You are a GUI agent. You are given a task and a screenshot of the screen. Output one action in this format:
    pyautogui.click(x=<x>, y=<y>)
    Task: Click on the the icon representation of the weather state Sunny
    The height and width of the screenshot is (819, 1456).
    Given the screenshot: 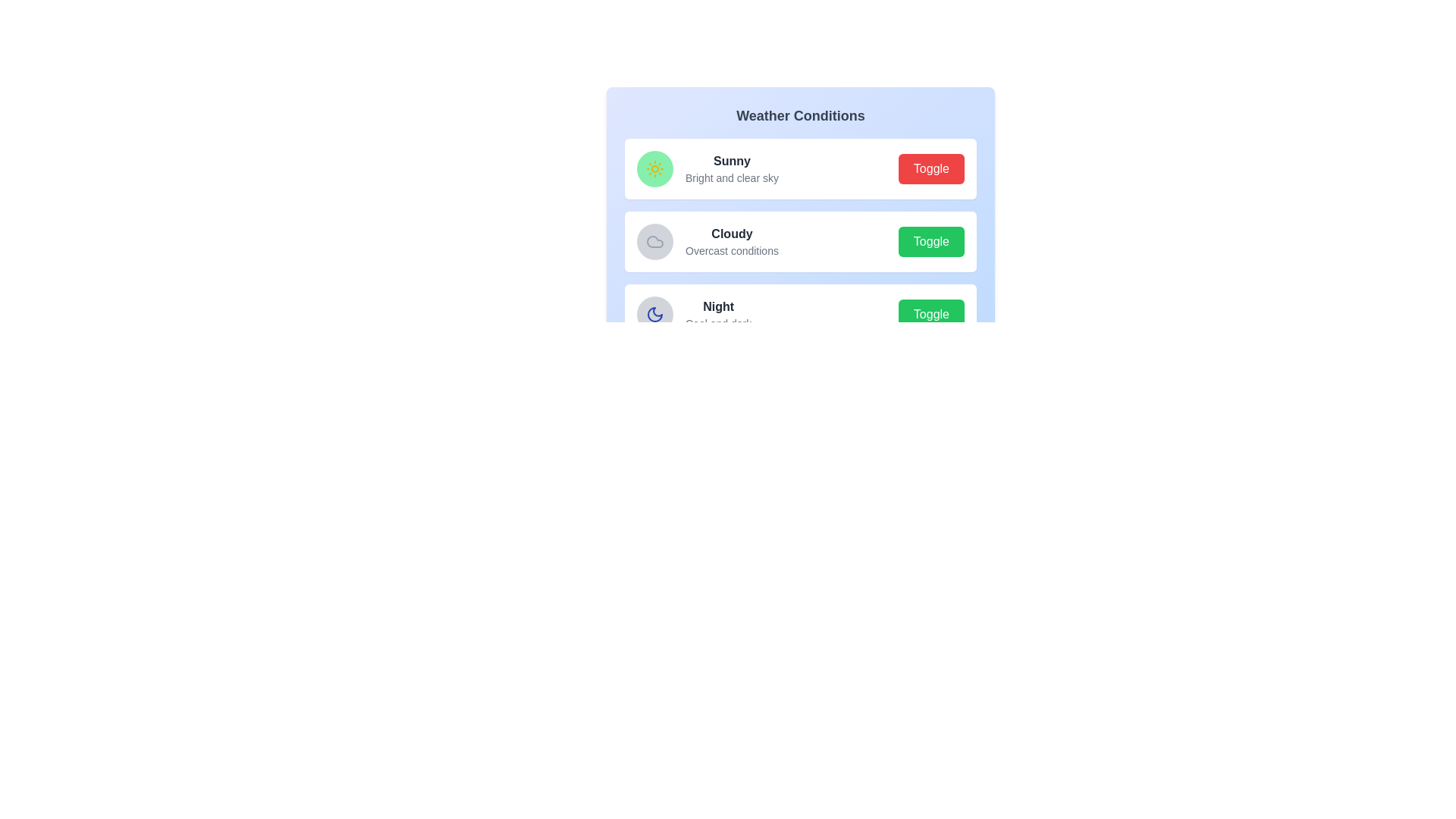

# # # #

:: YOUR INSTRUCTIONS ::
Rewrite the records above with every "screenshot" swapped for "screen capture" and nothing else altered. Leave the pictures out.

:: WRITTEN ANSWER ::
You are a GUI agent. You are given a task and a screen capture of the screen. Output one action in this format:
    pyautogui.click(x=<x>, y=<y>)
    Task: Click on the the icon representation of the weather state Sunny
    The height and width of the screen capture is (819, 1456).
    Given the screen capture: 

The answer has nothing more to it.